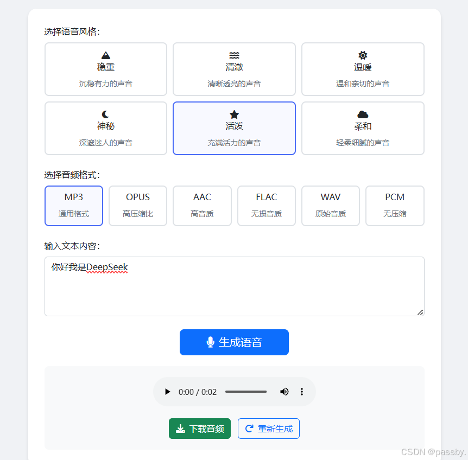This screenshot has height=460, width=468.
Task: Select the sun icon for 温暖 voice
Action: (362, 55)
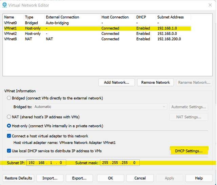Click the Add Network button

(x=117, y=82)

---

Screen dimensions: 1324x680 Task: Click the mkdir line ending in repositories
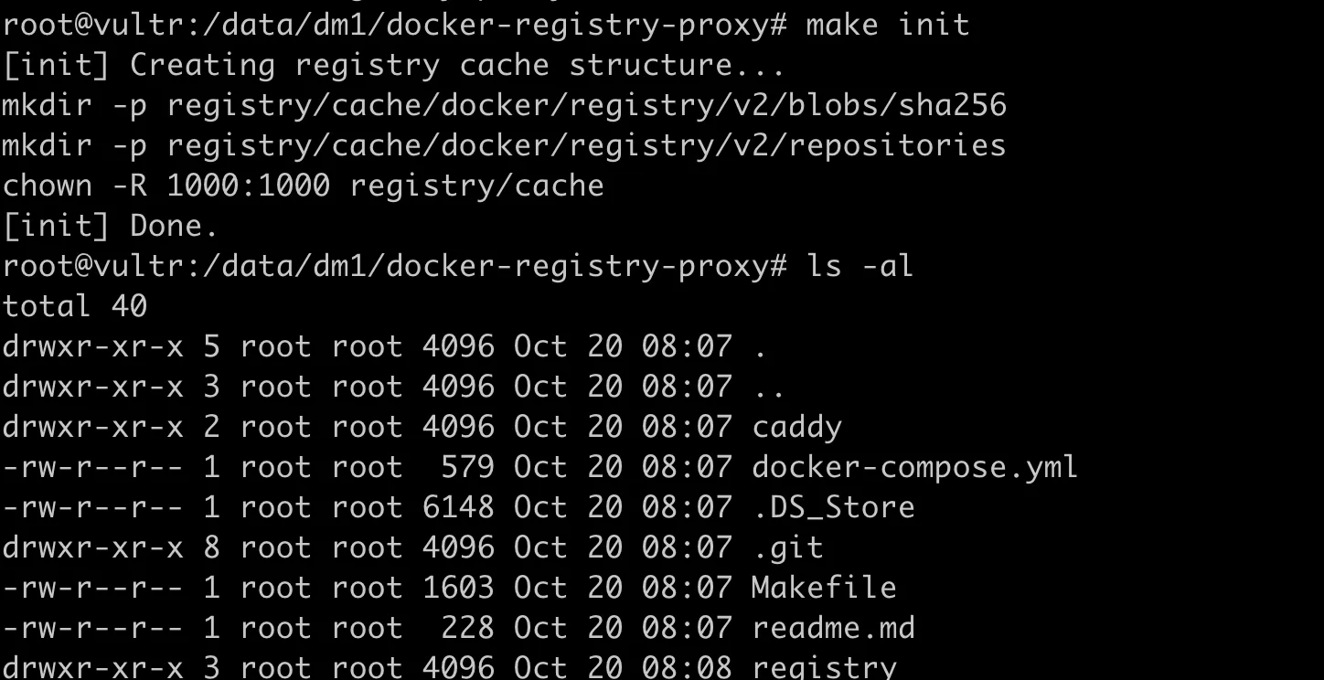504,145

◆ REQUIRED WORK ◆
Put the records starting at the line containing "This screenshot has height=460, width=468." and ending at the line containing "(x=117, y=82)" into a numbered list, skipping blank lines. Leave out the pictures.

◆ FULL RESPONSE ◆
1. This screenshot has height=460, width=468.
2. Task: Select the sun icon for 温暖 voice
3. Action: (362, 55)
4. Click the Add Network button
5. (x=117, y=82)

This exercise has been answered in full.